3.2.1. Converting the Solar dBADU Level into (Log-Transformed) Power (dBm) at the Entrance Reference Point

Owing to the linear behavior of the radar receiver over a huge dynamic range, the incoming solar value, S_dBadu, in dBadu, can be converted into (log-transformed) power (in dBm) after a simple comparison with the corresponding value of the injected reference signal. In the case of the mobile X-band radar operated by MeteoSwiss, the reference signal is obtained from a monochromatic signal provided by an Internal Test Signal Generator (ITSG): ITSG_rp is the injected, reference power value in dBm, while ITSG_dBadu is the corresponding level at the output of the A/D converter. Let S_rp be the power of any received solar signal that one would like to determine, and S_dBadu its corresponding level, as read at the output of the A/D converter. Then one obtains:

S_rp = ITSG_rp + S_dBadu − ITSG_dBadu,

(3)

where [ITSG_rp] = [S_rp] = dBm, while [ITSG_dBadu] = [P_dBadu] = dBadu. For the Payerne field experiment, ITSG_rp was −56.2 (−56.7) dBm, for the horizontal (vertical) channel, while the corresponding levels at the output of the A/D, ITSG_dBadu were 66.4 and 64.9 dBadu, respectively.

Figure 1 shows examples of S_rp acquired using the horizontal channel every 30 min during two consecutive winter days. The observations show similar and representative time trends: since attenuation by the Earth’s atmosphere is not corrected, a maximum is expected around mid-day in correspondence to the largest angle of elevation value.
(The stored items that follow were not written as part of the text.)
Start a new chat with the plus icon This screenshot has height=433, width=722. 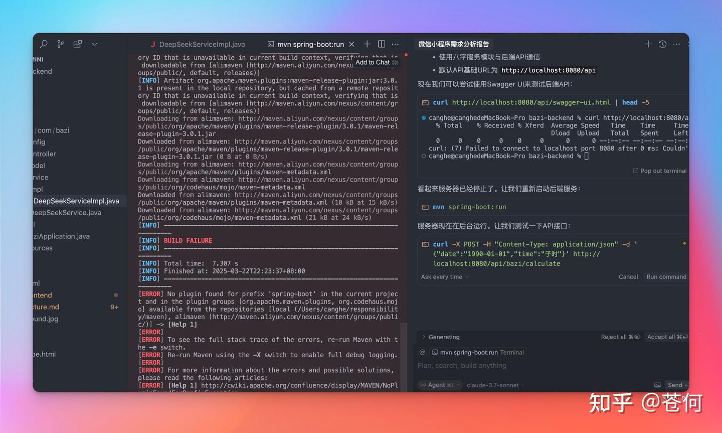[648, 44]
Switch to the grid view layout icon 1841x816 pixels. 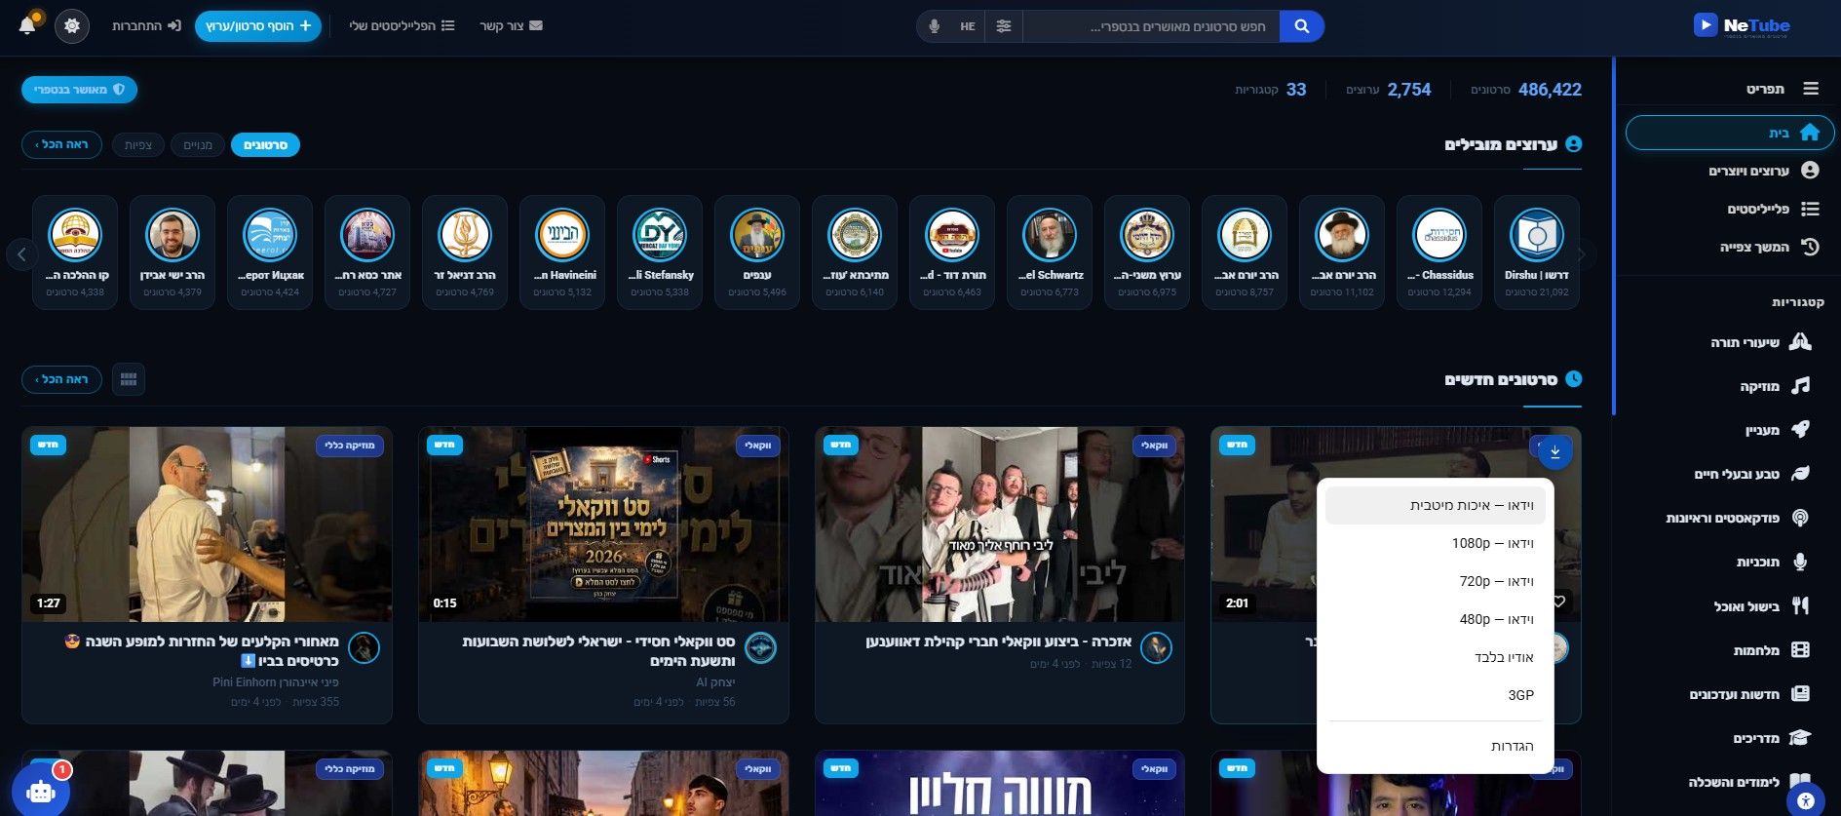[x=129, y=379]
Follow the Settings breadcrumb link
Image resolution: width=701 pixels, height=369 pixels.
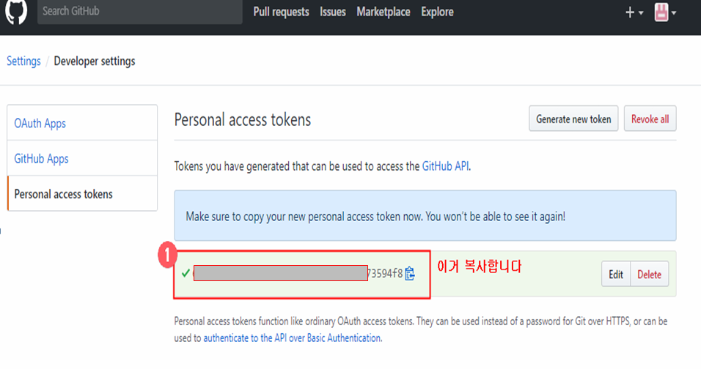click(23, 61)
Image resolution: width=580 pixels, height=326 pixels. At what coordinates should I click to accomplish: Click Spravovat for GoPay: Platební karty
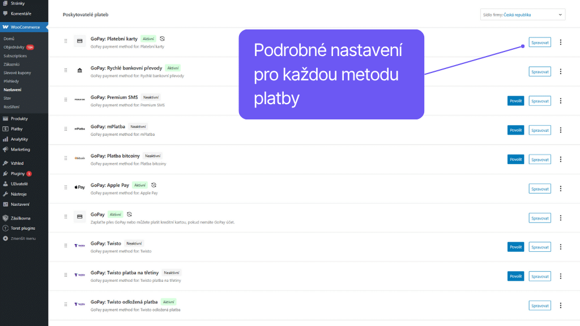pyautogui.click(x=539, y=42)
However, it is worth recalling that the signal variability also depends on the variation of the temperature inside the antenna-mounted receiver box. Our procedure to read the daily solar maximum is very simple: we just keep the daily 2nd MAX between 10 and 14 UTC and round it to the nearest 0.05 dB. Hence, our daily estimate of S_rp for both 21 and 22 February is −101.9 dBm.

• As far as the source of the reference signal is concerned, it is important to note the following three limitations of the ITSG solution compared to the more advanced solution implemented in the dual-polarization MeteoSwiss weather radar network that has recently been installed in the framework of the Rad4Alp project [22]. The ITSG signal cannot be used for continuous monitoring of the receiver. It can only be injected on demand, as long as the radar is offline.
• It is plausible that the sensitivity of the ITSG to temperature is not less than the Rx sensitivity itself (see, for instance, the considerations on atmospheric attenuation at the end of Section 3.2.3 and the variability observed in Figure 1).
• The monochromatic signal of ITSG does not homogeneously fill the whole matched-filter band width.
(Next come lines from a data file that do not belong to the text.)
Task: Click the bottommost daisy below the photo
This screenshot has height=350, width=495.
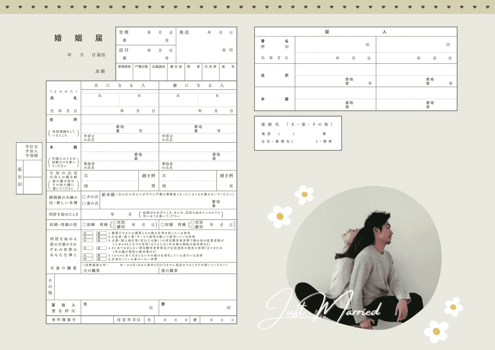Action: (436, 331)
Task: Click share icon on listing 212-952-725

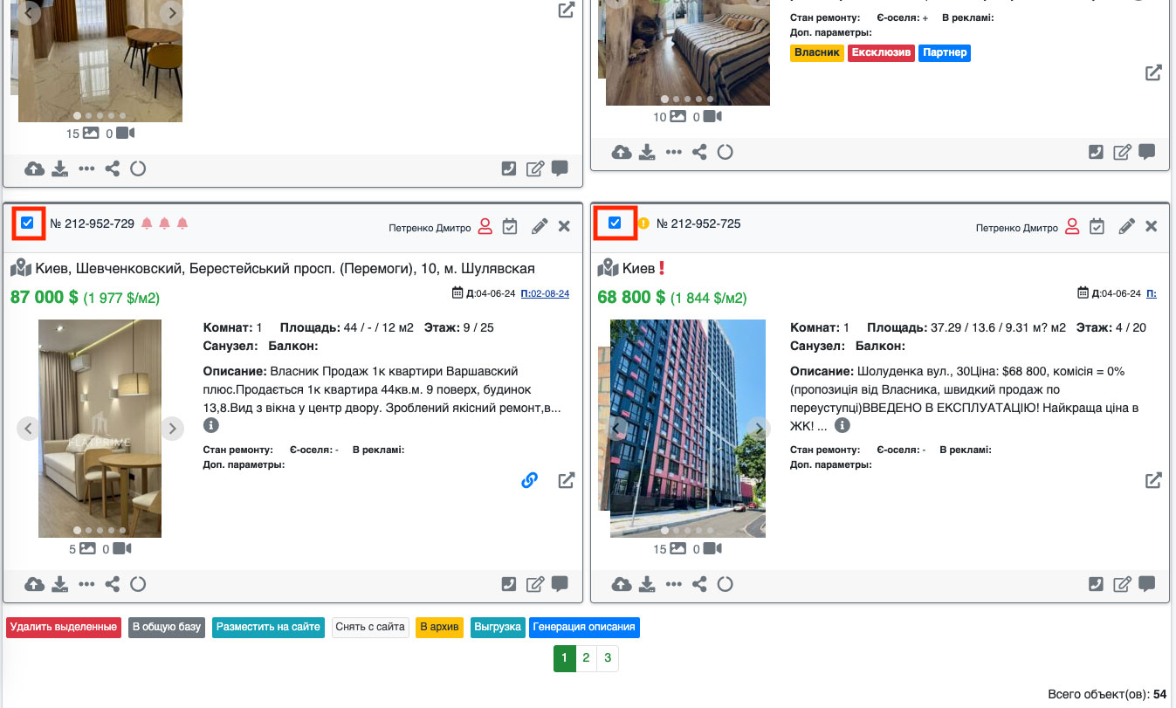Action: pyautogui.click(x=699, y=584)
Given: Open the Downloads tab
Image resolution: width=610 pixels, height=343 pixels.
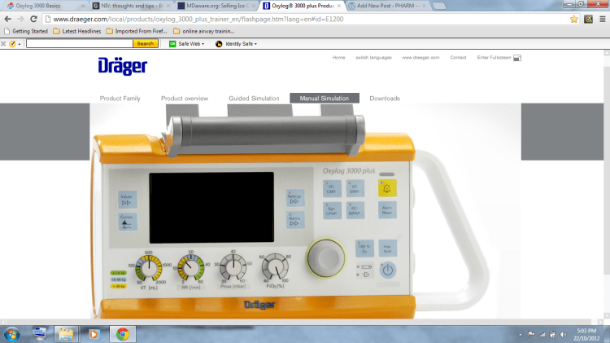Looking at the screenshot, I should click(x=385, y=99).
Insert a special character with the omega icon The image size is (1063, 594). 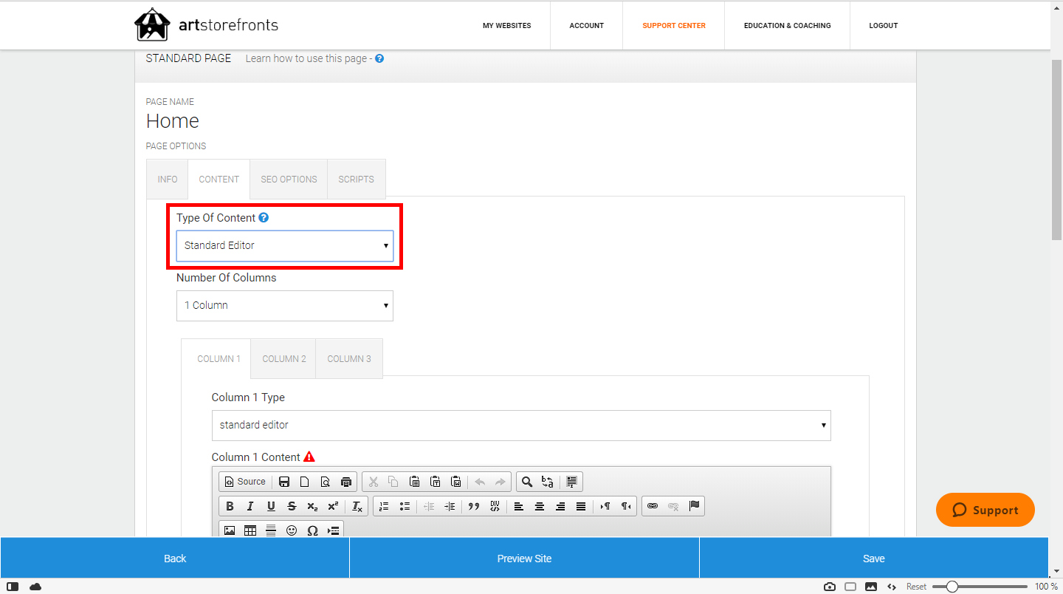(313, 530)
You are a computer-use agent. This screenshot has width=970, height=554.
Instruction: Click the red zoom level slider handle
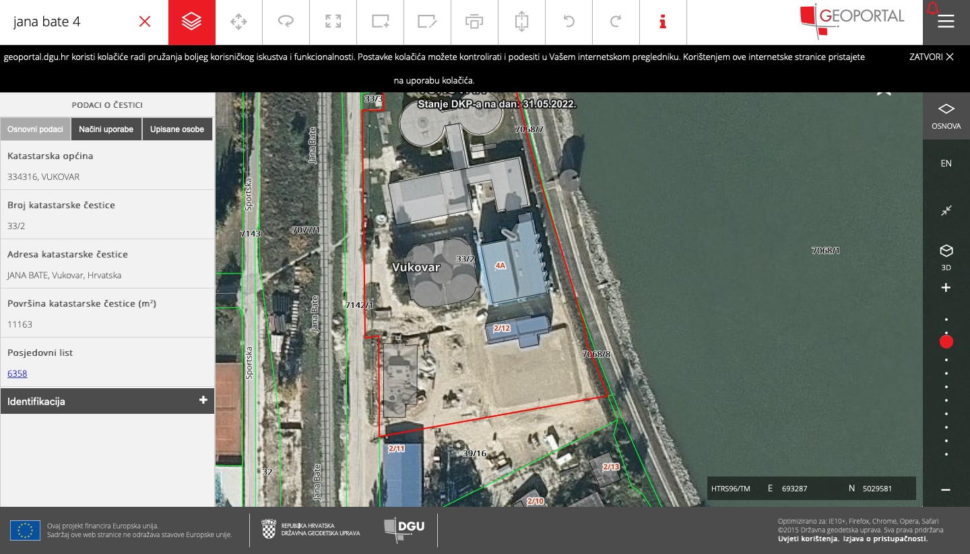pos(946,342)
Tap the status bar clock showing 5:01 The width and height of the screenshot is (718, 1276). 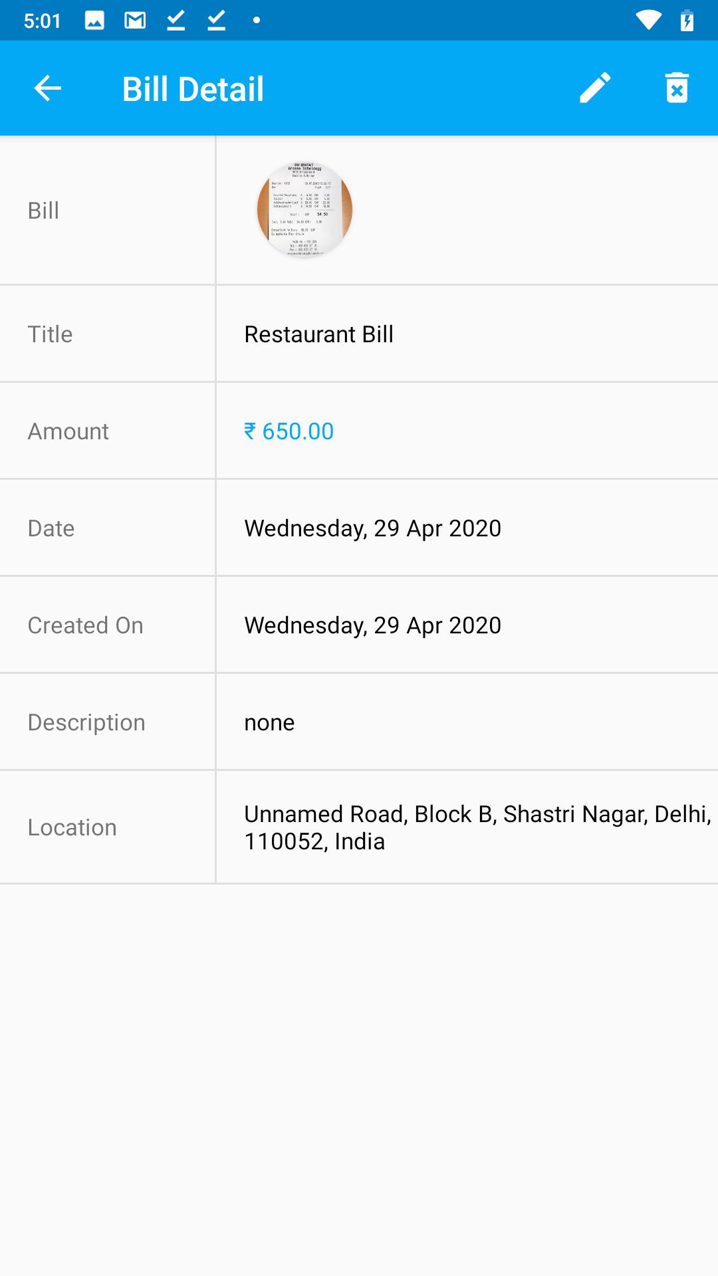pyautogui.click(x=42, y=21)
The last two limitations are addressed in the Swiss Confederation weather radar network (Rad4Alp) by using a white signal, generated by a noise source (NS): as described in [23], the selected NS shows high stability and reproducibility, and its sensitivity to temperature is considerably smaller than the overall Rx amplifying chain. Furthermore, the NS white signal completely fills the whole matched-filter bandwidth. As for the first limitation, the present solution in the X-band radar does not allow a continuous monitoring of the Rx chain: the ITSG_rp and ITSG_dBadu terms in Equation (3) are both assumed to be constant. Instead, with the (C-band) Rad4Alp calibration concept, slightly different values in dBadu at the output of the A/D converter could correspond to the same injected reference value.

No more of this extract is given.